The problem:
Each line of the data should be repeated precisely.

[Recorded data]
········
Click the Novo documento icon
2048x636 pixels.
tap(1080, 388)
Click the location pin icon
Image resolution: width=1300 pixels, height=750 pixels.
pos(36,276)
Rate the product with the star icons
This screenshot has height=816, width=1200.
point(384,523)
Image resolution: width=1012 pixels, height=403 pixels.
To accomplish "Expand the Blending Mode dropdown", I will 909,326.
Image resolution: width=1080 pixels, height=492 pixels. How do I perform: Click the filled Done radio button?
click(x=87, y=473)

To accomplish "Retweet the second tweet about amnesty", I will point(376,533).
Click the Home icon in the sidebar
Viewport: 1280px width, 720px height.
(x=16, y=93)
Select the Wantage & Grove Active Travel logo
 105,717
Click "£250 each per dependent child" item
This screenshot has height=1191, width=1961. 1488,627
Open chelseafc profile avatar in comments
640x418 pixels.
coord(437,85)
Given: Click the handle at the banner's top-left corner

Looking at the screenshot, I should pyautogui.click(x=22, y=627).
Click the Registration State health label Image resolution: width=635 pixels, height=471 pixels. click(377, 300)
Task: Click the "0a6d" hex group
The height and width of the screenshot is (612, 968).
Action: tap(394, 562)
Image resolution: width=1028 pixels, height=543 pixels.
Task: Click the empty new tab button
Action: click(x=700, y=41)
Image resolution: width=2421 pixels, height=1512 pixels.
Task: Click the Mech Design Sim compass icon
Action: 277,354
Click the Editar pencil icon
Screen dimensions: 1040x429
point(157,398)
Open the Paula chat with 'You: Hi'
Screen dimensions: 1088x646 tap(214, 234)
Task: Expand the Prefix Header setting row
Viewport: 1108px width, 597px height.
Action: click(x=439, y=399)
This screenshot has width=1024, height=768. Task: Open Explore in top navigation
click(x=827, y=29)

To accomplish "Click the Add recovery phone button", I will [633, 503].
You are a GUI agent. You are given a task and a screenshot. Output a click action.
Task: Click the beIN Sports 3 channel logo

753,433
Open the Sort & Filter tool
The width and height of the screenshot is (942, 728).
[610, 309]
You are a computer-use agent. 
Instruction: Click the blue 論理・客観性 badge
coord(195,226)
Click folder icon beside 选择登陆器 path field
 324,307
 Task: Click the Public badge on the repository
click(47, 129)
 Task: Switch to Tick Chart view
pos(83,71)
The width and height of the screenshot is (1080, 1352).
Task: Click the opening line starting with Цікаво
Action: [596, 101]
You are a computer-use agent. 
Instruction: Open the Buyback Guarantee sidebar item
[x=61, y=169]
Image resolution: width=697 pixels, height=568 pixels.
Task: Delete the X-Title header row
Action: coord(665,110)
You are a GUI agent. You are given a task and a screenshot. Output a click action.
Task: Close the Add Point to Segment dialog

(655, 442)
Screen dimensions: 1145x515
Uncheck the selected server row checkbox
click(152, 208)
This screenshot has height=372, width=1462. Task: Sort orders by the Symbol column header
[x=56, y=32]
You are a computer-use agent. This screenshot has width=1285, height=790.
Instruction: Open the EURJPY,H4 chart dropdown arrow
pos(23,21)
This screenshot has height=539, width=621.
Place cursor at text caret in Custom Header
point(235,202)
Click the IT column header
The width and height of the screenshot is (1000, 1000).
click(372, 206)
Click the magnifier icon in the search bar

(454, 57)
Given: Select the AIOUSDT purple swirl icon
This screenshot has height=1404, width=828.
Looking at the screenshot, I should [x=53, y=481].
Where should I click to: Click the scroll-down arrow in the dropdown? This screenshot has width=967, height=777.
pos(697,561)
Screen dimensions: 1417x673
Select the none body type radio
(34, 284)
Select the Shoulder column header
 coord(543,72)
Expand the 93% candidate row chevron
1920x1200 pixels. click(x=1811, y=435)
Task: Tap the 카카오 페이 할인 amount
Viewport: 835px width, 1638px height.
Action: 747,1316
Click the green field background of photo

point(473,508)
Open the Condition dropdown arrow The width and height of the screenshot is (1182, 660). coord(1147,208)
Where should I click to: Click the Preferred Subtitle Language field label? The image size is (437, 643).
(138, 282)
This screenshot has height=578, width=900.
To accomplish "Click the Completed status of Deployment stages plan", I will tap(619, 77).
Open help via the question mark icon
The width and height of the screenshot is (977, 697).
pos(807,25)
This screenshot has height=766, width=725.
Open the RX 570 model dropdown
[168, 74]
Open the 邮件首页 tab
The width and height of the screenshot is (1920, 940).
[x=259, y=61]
········
Result of this exercise:
Click the Novo documento icon
2048x636 pixels.
tap(1080, 388)
Click the location pin icon
Image resolution: width=1300 pixels, height=750 pixels.
pos(36,276)
Rate the product with the star icons
This screenshot has height=816, width=1200.
point(384,523)
Image resolution: width=1012 pixels, height=403 pixels.
To accomplish "Expand the Blending Mode dropdown", I will 909,326.
Image resolution: width=1080 pixels, height=492 pixels. How do I perform: Click the filled Done radio button?
click(x=87, y=473)

To accomplish "Retweet the second tweet about amnesty", I will point(376,533).
Click the Home icon in the sidebar
Viewport: 1280px width, 720px height.
(x=16, y=93)
Select the Wantage & Grove Active Travel logo
 105,717
Click "£250 each per dependent child" item
This screenshot has height=1191, width=1961. 1488,627
Open chelseafc profile avatar in comments
640x418 pixels.
coord(437,85)
Given: Click the handle at the banner's top-left corner

Looking at the screenshot, I should pyautogui.click(x=22, y=627).
Click the Registration State health label Image resolution: width=635 pixels, height=471 pixels. click(377, 300)
Task: Click the "0a6d" hex group
The height and width of the screenshot is (612, 968).
Action: tap(394, 562)
Image resolution: width=1028 pixels, height=543 pixels.
Task: Click the empty new tab button
Action: click(x=700, y=41)
Image resolution: width=2421 pixels, height=1512 pixels.
Task: Click the Mech Design Sim compass icon
Action: 277,354
Click the Editar pencil icon
Screen dimensions: 1040x429
point(157,398)
Open the Paula chat with 'You: Hi'
Screen dimensions: 1088x646 tap(214, 234)
Task: Expand the Prefix Header setting row
Viewport: 1108px width, 597px height.
Action: click(x=439, y=399)
This screenshot has width=1024, height=768. Task: Open Explore in top navigation
click(x=827, y=29)

To accomplish "Click the Add recovery phone button", I will [633, 503].
You are a GUI agent. You are given a task and a screenshot. Output a click action.
Task: Click the beIN Sports 3 channel logo

753,433
Open the Sort & Filter tool
The width and height of the screenshot is (942, 728).
[610, 309]
You are a computer-use agent. 
Instruction: Click the blue 論理・客観性 badge
coord(195,226)
Click folder icon beside 选择登陆器 path field
 324,307
 Task: Click the Public badge on the repository
click(47, 129)
 Task: Switch to Tick Chart view
pos(83,71)
The width and height of the screenshot is (1080, 1352).
Task: Click the opening line starting with Цікаво
Action: [596, 101]
You are a computer-use agent. 
Instruction: Open the Buyback Guarantee sidebar item
[x=61, y=169]
Image resolution: width=697 pixels, height=568 pixels.
Task: Delete the X-Title header row
Action: coord(665,110)
You are a GUI agent. You are given a task and a screenshot. Output a click action.
Task: Close the Add Point to Segment dialog

(655, 442)
Screen dimensions: 1145x515
Uncheck the selected server row checkbox
click(152, 208)
This screenshot has height=372, width=1462. Task: Sort orders by the Symbol column header
[x=56, y=32]
You are a computer-use agent. This screenshot has width=1285, height=790.
Instruction: Open the EURJPY,H4 chart dropdown arrow
pos(23,21)
This screenshot has height=539, width=621.
Place cursor at text caret in Custom Header
point(235,202)
Click the IT column header
The width and height of the screenshot is (1000, 1000).
click(372, 206)
Click the magnifier icon in the search bar

(454, 57)
Given: Select the AIOUSDT purple swirl icon
This screenshot has height=1404, width=828.
Looking at the screenshot, I should [x=53, y=481].
Where should I click to: Click the scroll-down arrow in the dropdown? This screenshot has width=967, height=777.
pos(697,561)
Screen dimensions: 1417x673
Select the none body type radio
(34, 284)
Select the Shoulder column header
 coord(543,72)
Expand the 93% candidate row chevron
1920x1200 pixels. click(x=1811, y=435)
Task: Tap the 카카오 페이 할인 amount
Viewport: 835px width, 1638px height.
Action: 747,1316
Click the green field background of photo

point(473,508)
Open the Condition dropdown arrow The width and height of the screenshot is (1182, 660). coord(1147,208)
Where should I click to: Click the Preferred Subtitle Language field label? The image size is (437, 643).
(138, 282)
This screenshot has height=578, width=900.
To accomplish "Click the Completed status of Deployment stages plan", I will tap(619, 77).
Open help via the question mark icon
The width and height of the screenshot is (977, 697).
pos(807,25)
This screenshot has height=766, width=725.
Open the RX 570 model dropdown
[168, 74]
Open the 邮件首页 tab
The width and height of the screenshot is (1920, 940).
[x=259, y=61]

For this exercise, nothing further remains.